• [TASK TO COMPLETE]
Scan the entries for the word "screenshot", and copy every line where it appears.

• [DATA EXTRACTS]
══════
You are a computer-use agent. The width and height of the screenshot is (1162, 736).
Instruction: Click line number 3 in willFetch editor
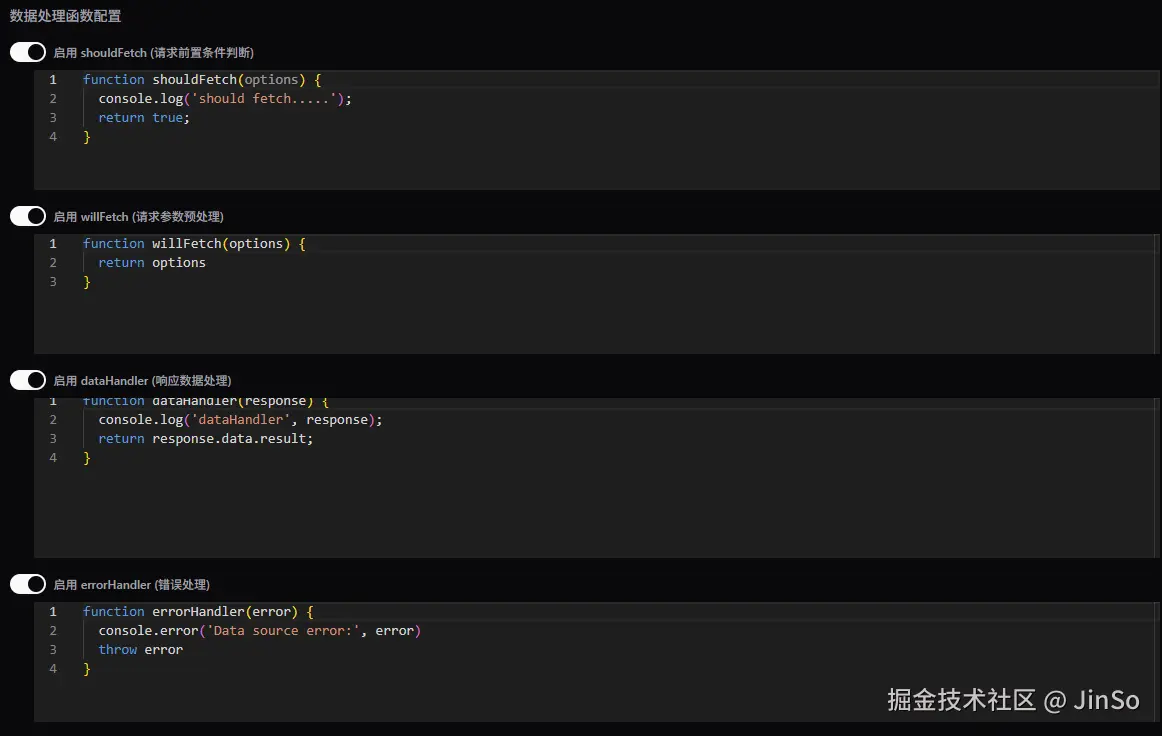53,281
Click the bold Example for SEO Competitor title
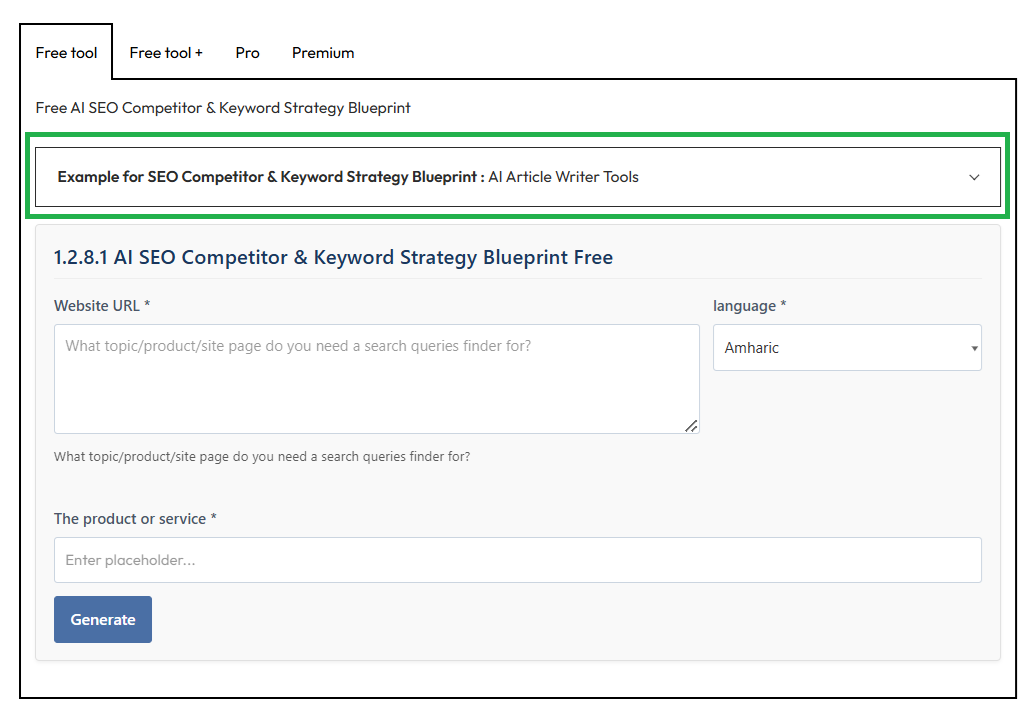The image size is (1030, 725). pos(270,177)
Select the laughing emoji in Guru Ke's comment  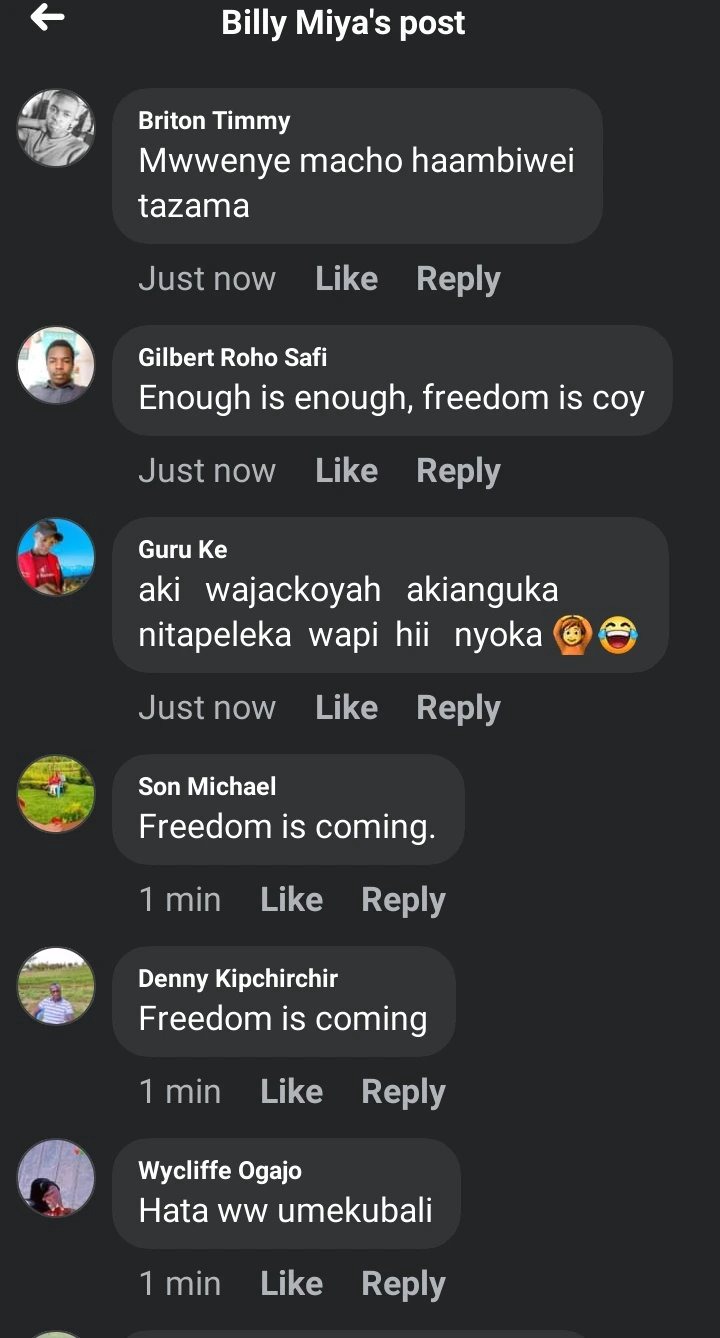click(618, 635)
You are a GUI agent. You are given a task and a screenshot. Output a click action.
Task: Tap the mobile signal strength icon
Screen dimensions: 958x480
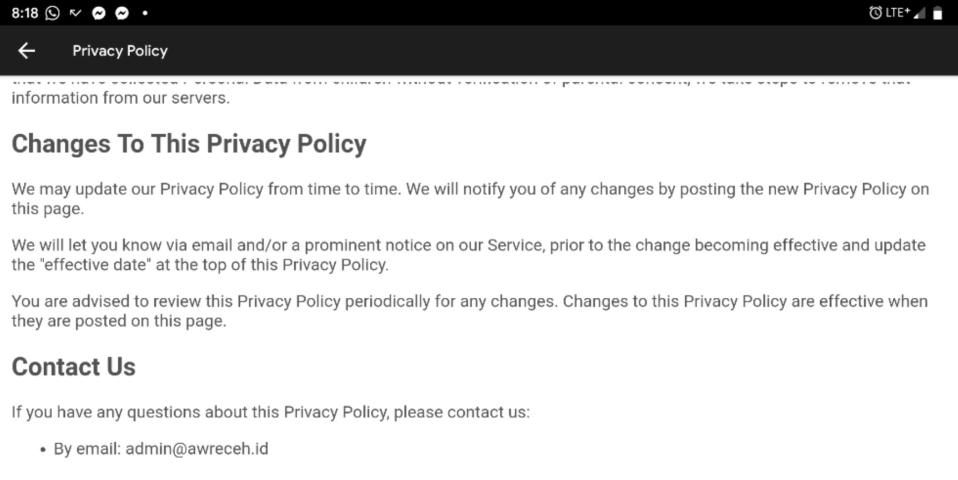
══════
• [FINISHED TASK]
You are a computer-use agent. The width and height of the screenshot is (1162, 736).
You are a GUI agent. You are given a task and a screenshot. Output a click action.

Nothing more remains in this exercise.